For the material below, set down exactly the lines between the one containing "The width and height of the screenshot is (1080, 433)." and the last line, both included, leaving every picture out.

[Start of section]

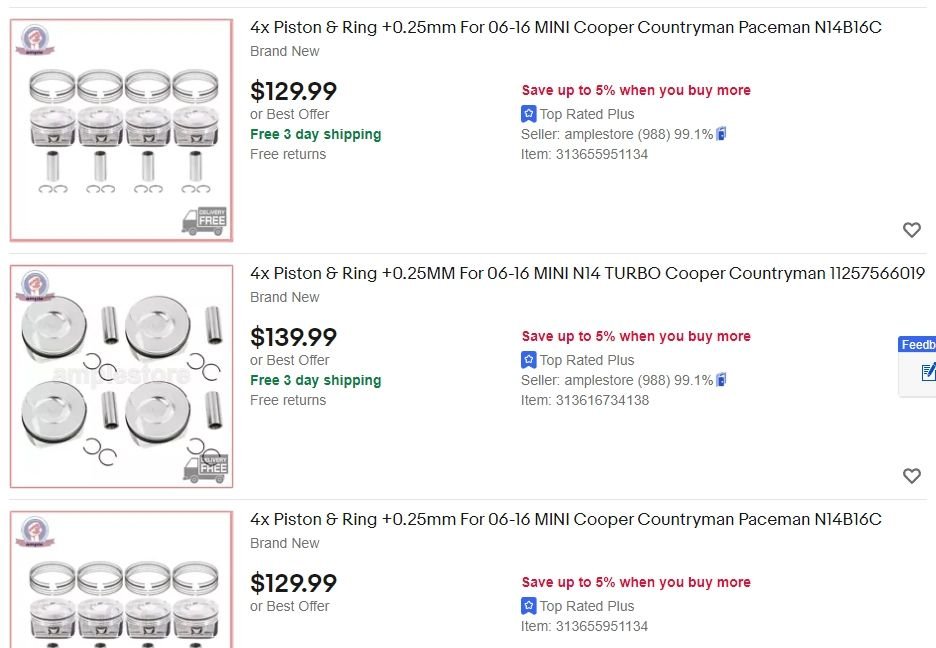The width and height of the screenshot is (936, 648).
Task: Click seller feedback icon beside 99.1% on N14 TURBO listing
Action: coord(721,380)
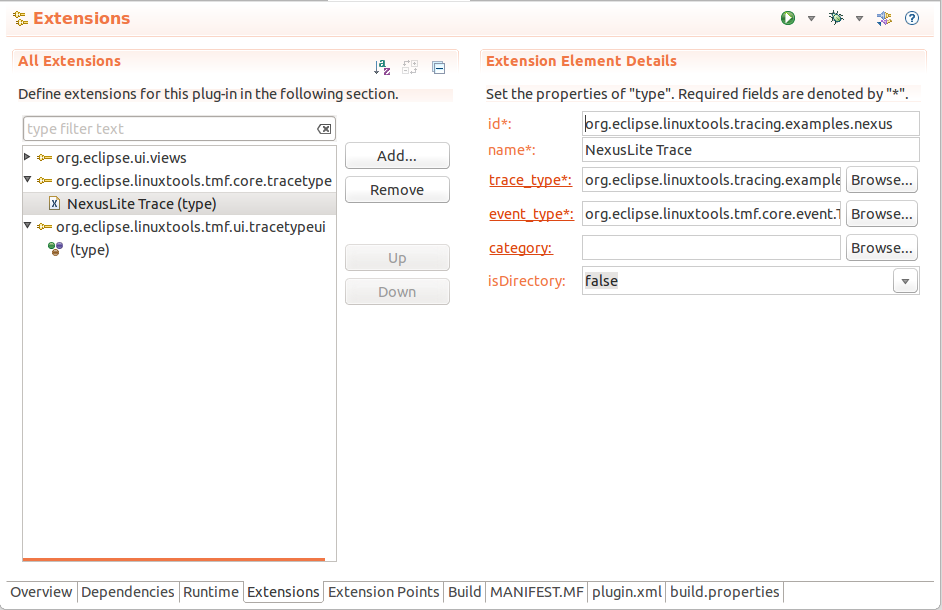
Task: Click the green Run launch icon
Action: tap(788, 18)
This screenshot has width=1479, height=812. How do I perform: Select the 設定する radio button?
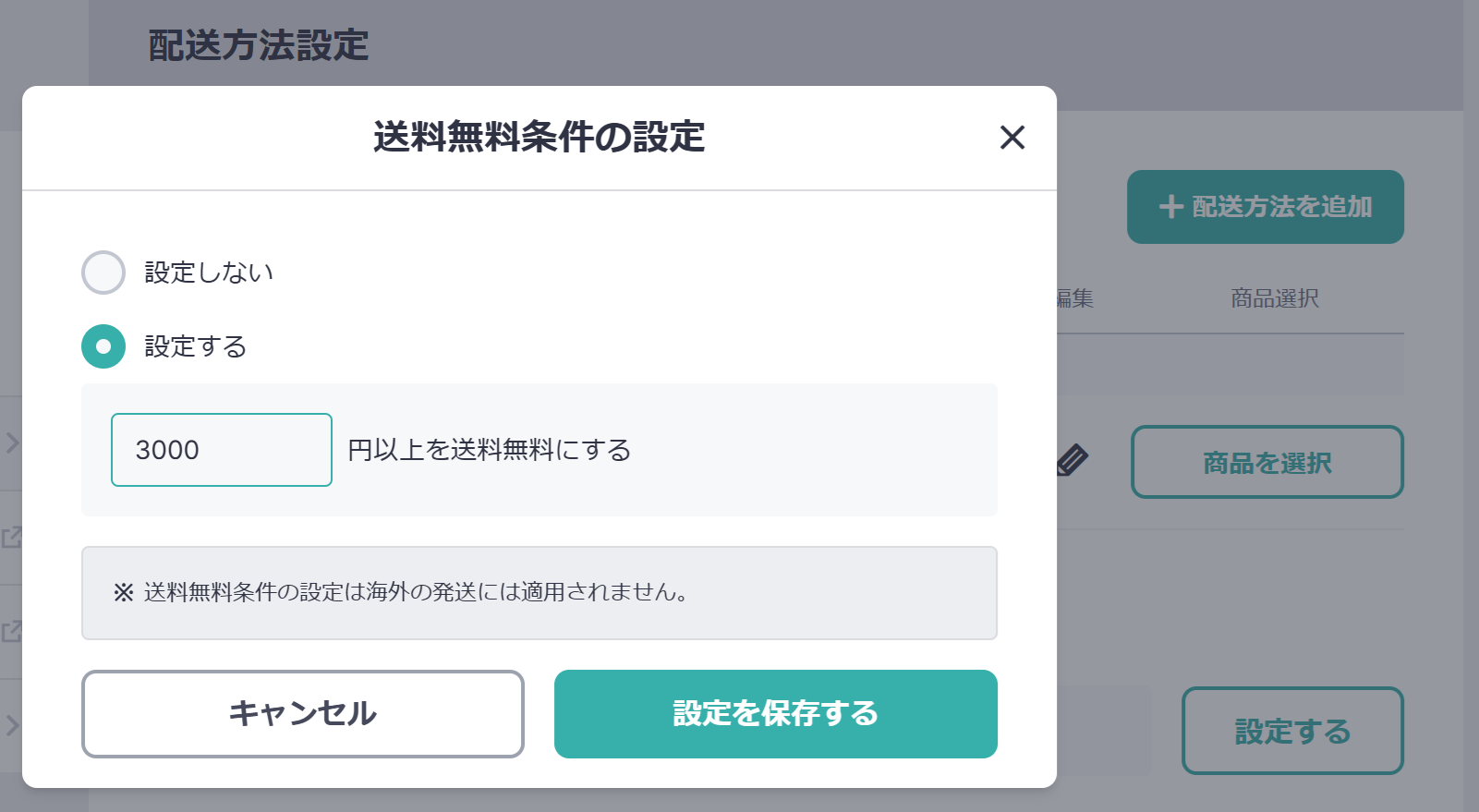[103, 346]
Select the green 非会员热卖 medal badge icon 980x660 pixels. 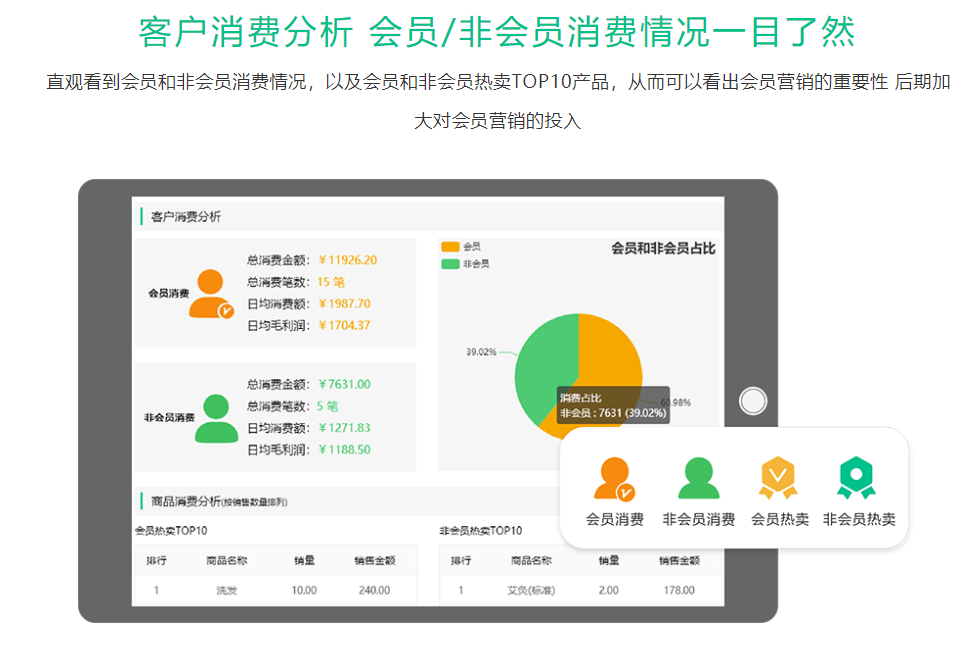(858, 479)
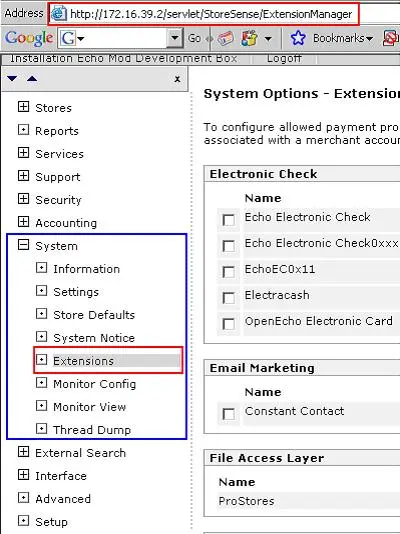Select Monitor Config in the sidebar

tap(94, 384)
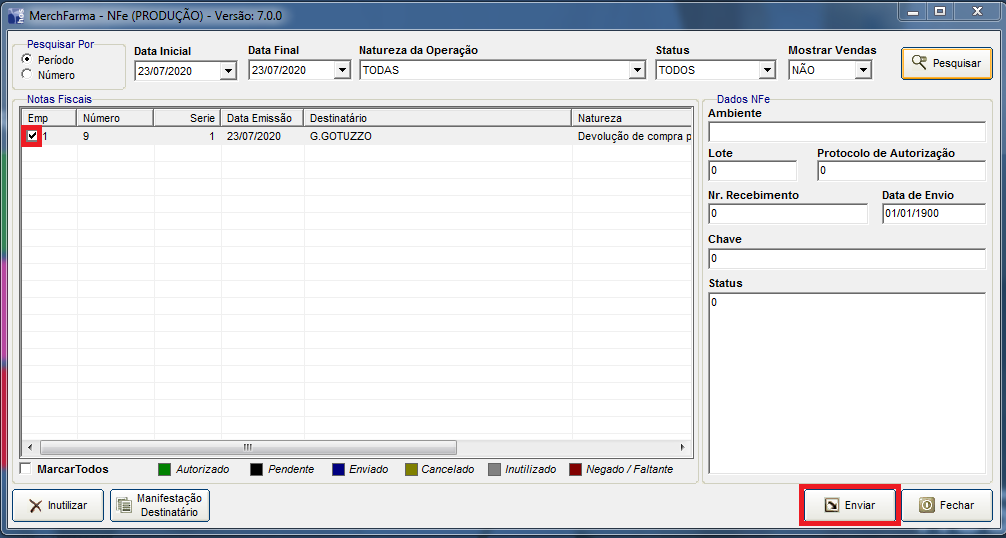Open the Data Inicial date dropdown
This screenshot has height=538, width=1006.
(228, 71)
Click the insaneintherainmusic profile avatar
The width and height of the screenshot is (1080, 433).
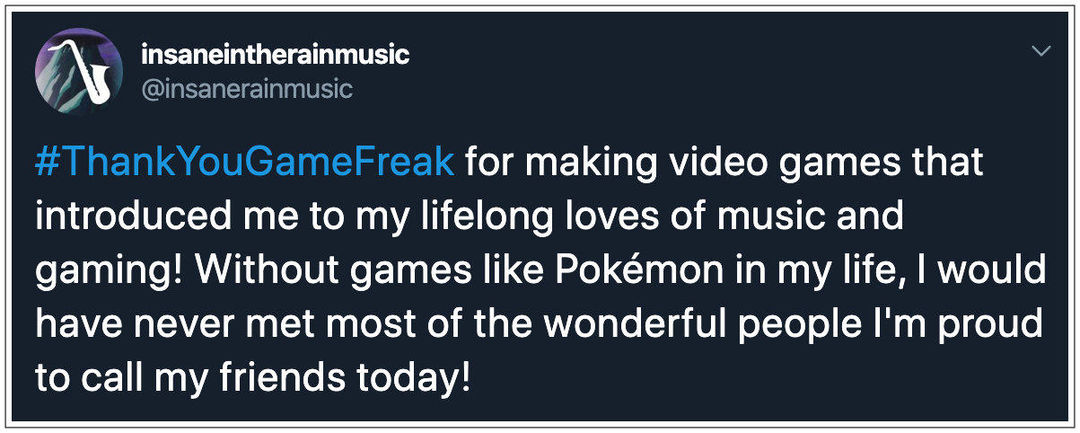click(x=79, y=71)
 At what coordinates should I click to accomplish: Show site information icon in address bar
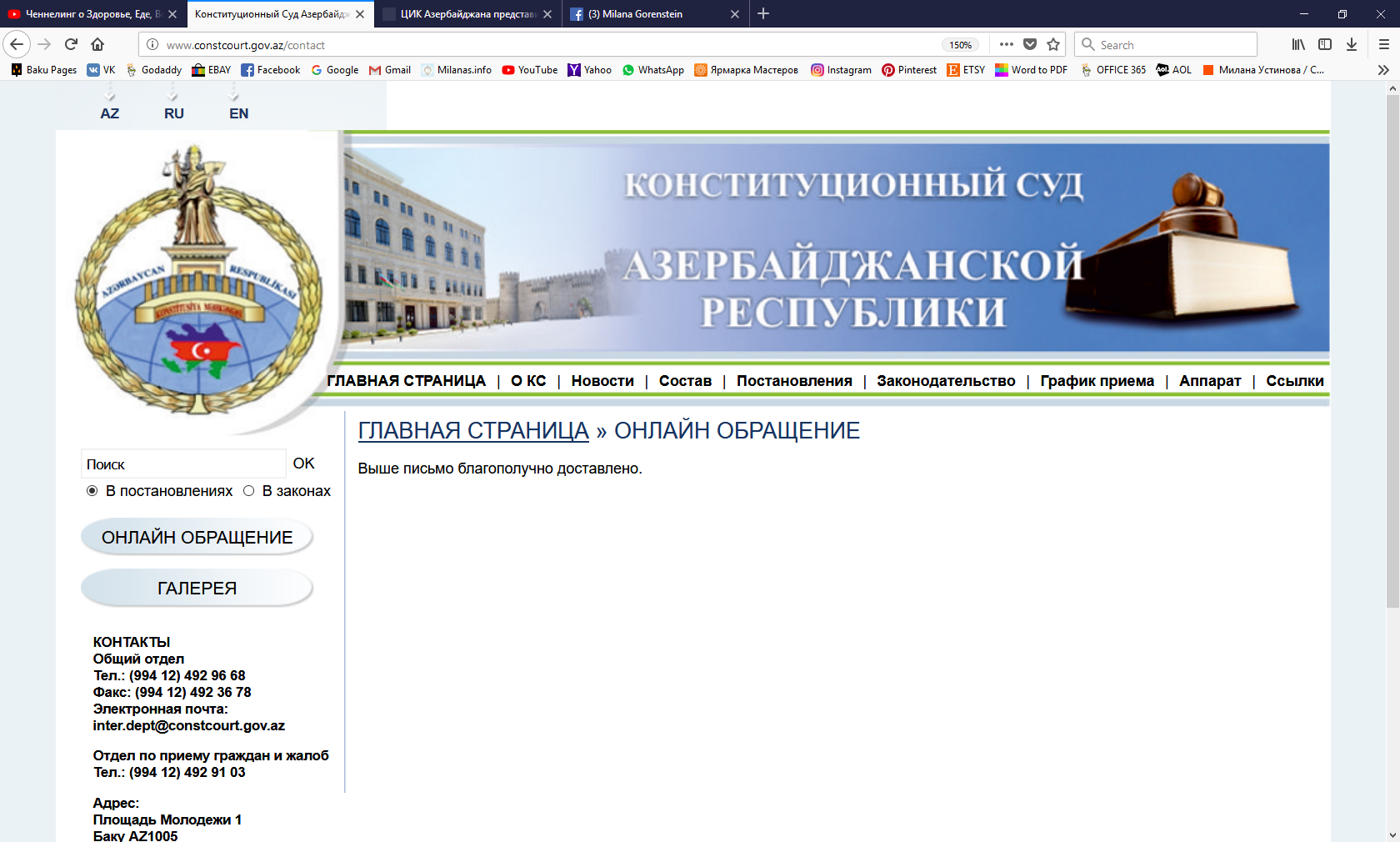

[End of section]

• [Reply to the exercise]
The width and height of the screenshot is (1080, 433).
click(x=79, y=71)
 At what coordinates should I click to accomplish: Show site information icon in address bar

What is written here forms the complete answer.